Work required => When the data below is printed, every line must match exactly and the images must be absent.

-- Task inputs follows --

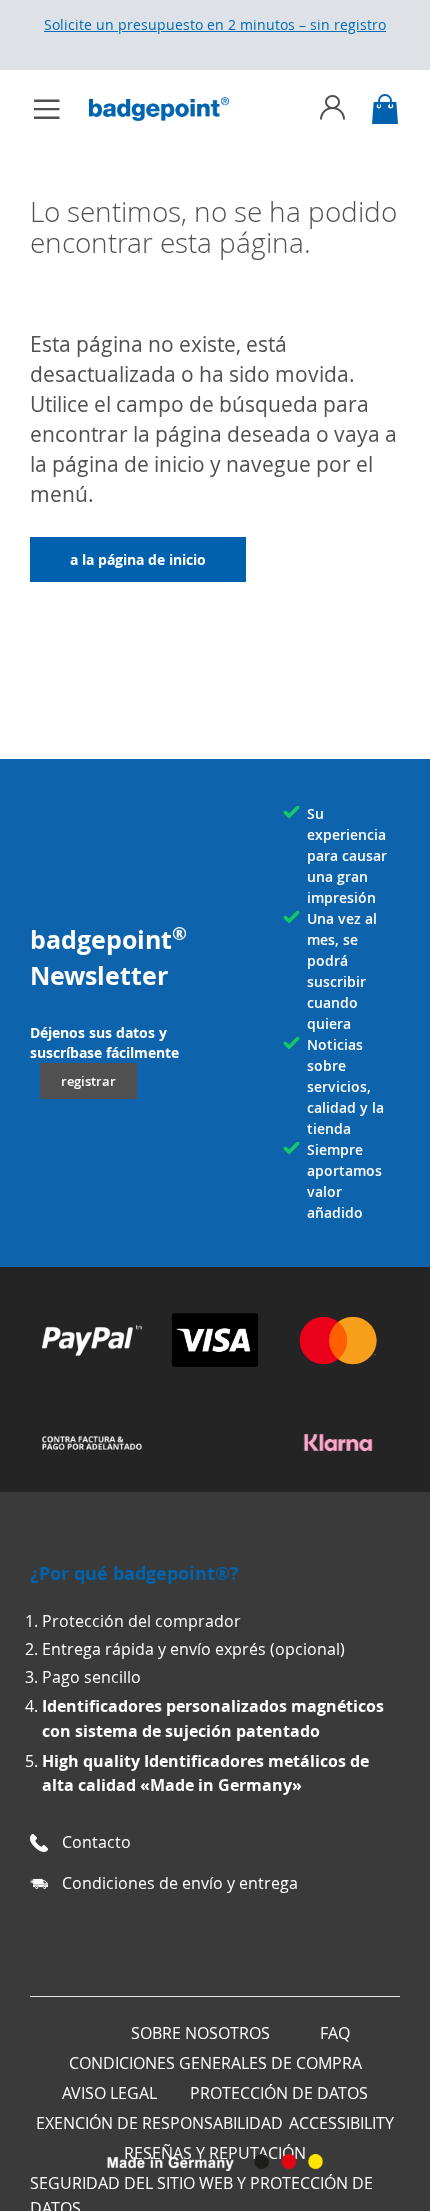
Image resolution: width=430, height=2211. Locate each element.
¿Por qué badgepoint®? (134, 1573)
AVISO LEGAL (109, 2093)
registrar (88, 1081)
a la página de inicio (138, 559)
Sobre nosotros (200, 2033)
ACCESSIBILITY (341, 2123)
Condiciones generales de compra (215, 2063)
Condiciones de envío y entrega (180, 1883)
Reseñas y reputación (215, 2153)
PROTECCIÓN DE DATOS (279, 2093)
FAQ (335, 2033)
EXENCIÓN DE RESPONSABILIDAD (159, 2123)
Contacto (96, 1842)
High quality (93, 1761)
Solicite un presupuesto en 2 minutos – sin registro (215, 24)
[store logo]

-- Task inputs concluded --

Output for this exercise =>
Image resolution: width=430, height=2211. Locate each element.
¿Por qué badgepoint®? (134, 1573)
AVISO LEGAL (109, 2093)
registrar (88, 1081)
a la página de inicio (138, 559)
Sobre nosotros (200, 2033)
ACCESSIBILITY (341, 2123)
Condiciones generales de compra (215, 2063)
Condiciones de envío y entrega (180, 1883)
Reseñas y reputación (215, 2153)
PROTECCIÓN DE DATOS (279, 2093)
FAQ (335, 2033)
EXENCIÓN DE RESPONSABILIDAD (159, 2123)
Contacto (96, 1842)
High quality (93, 1761)
Solicite un presupuesto en 2 minutos – sin registro (215, 24)
[store logo]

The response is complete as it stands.